Lately, I’ve been sitting with a feeling I don’t quite have a name for.
It isn’t exactly sadness.
It isn’t loneliness in the way people usually mean it.
It’s not emptiness either.
It feels more like the quiet aftermath — the space that shows up when you stop running, stop distracting, stop filling every gap with noise or people or plans. The part no one prepares you for. The art of simply being.
No one explains just how uncomfortable being uncomfortable actually feels.
We talk about healing like it’s a destination. Like one day you wake up lighter, brighter, whole. But no one talks about the middle — the raw, exposed place where the coping mechanisms fall away and you’re left alone with your own thoughts. Your own feelings. Your own body keeping score.
I keep telling myself I’m on a healing journey.
And it’s true — 2025 nearly broke me.
But some days I wonder:
Is this healing?
Or is this self-discovery?
Or is it the painful overlap of both?
Because healing isn’t always soft. Sometimes it’s sitting on the floor with feelings you’d rather avoid, it’s laying in bed all night because you can’t sleep, it’s listening to thoughts you’ve spent years silencing. It’s learning how to exist without reaching for someone or something to steady you. It’s realizing how often we abandon ourselves just to escape discomfort.
And this part… this part sucks.
There’s a strange grief in learning how to be alone with yourself — not because you are alone, but because you’re no longer hiding. You feel everything more clearly. The quiet gets louder. The distractions don’t work the way they used to. You can’t outrun what’s asking to be seen. Everything is exposed. And there’s so much power and strength sitting within that.
But here’s what I’m learning:
This isn’t nothingness.
It’s recalibration.
It’s the nervous system learning a new language.
It’s the heart re-rooting itself.
It’s the space between who you were and who you’re becoming.
And that space feels hollow before it feels holy.

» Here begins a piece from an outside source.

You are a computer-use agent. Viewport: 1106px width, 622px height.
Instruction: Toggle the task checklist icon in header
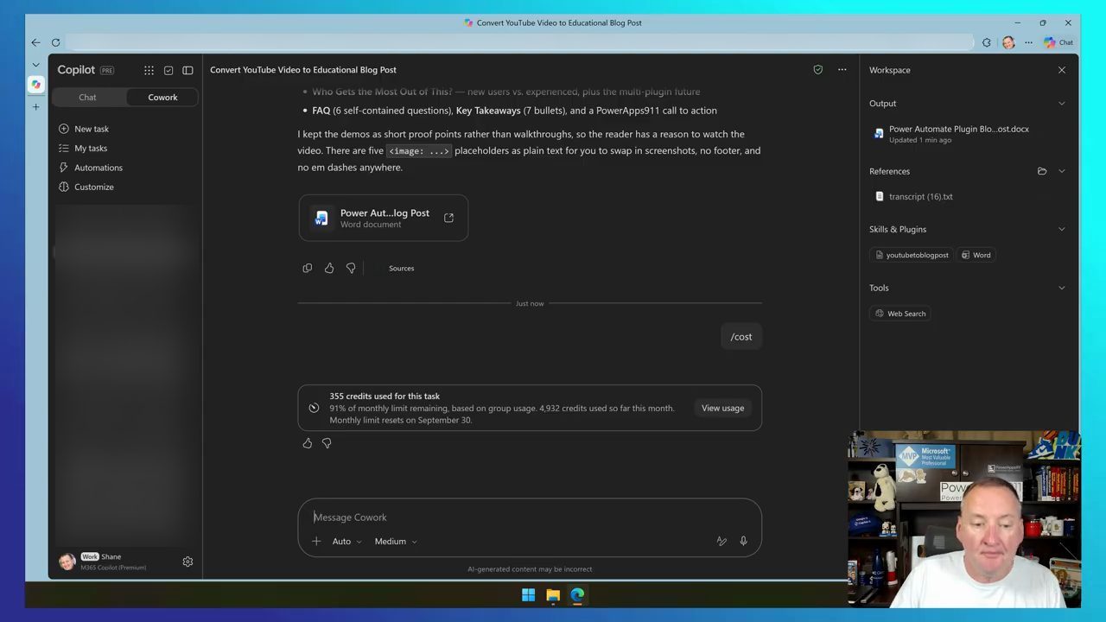pyautogui.click(x=168, y=70)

Processing doesn’t mean drowning. It means letting feelings have edges instead of letting them flood you. It means sitting with the discomfort in small, intentional moments — not to fix it, but to witness it. To say, I’m here. I’m listening. I’m not leaving.
Some days, that’s the bravest thing you can do.
There’s hope in this phase, even when it doesn’t feel hopeful yet. Because learning how to stay with yourself — without numbing, without running, without needing someone else to carry you — changes everything. It builds a quiet strength. A grounded confidence. A sense of safety that comes from within instead of from outside validation. This is the hardest part. The part that breaks most.
You don’t have to romanticize this part.
You’re allowed to say it hurts.
You’re allowed to say you miss who you were — even as you outgrow them. Or that you don’t know who this person even is sometimes. Or how to experience this feeling.
Just remember: this phase isn’t permanent.
You are not meant to live in the discomfort forever. You’re passing through it, learning something essential on the way. You’re discovering that feelings can be intense without being destructive. That silence can be uncomfortable without being empty. That being with yourself is a skill — and one worth learning.
If you’re here too — in the in-between, in the quiet, in the uncomfortable — know this:
You’re not broken.
You’re not behind.
You’re not doing it wrong.
You’re learning how to stay.
And one day, that will feel like home.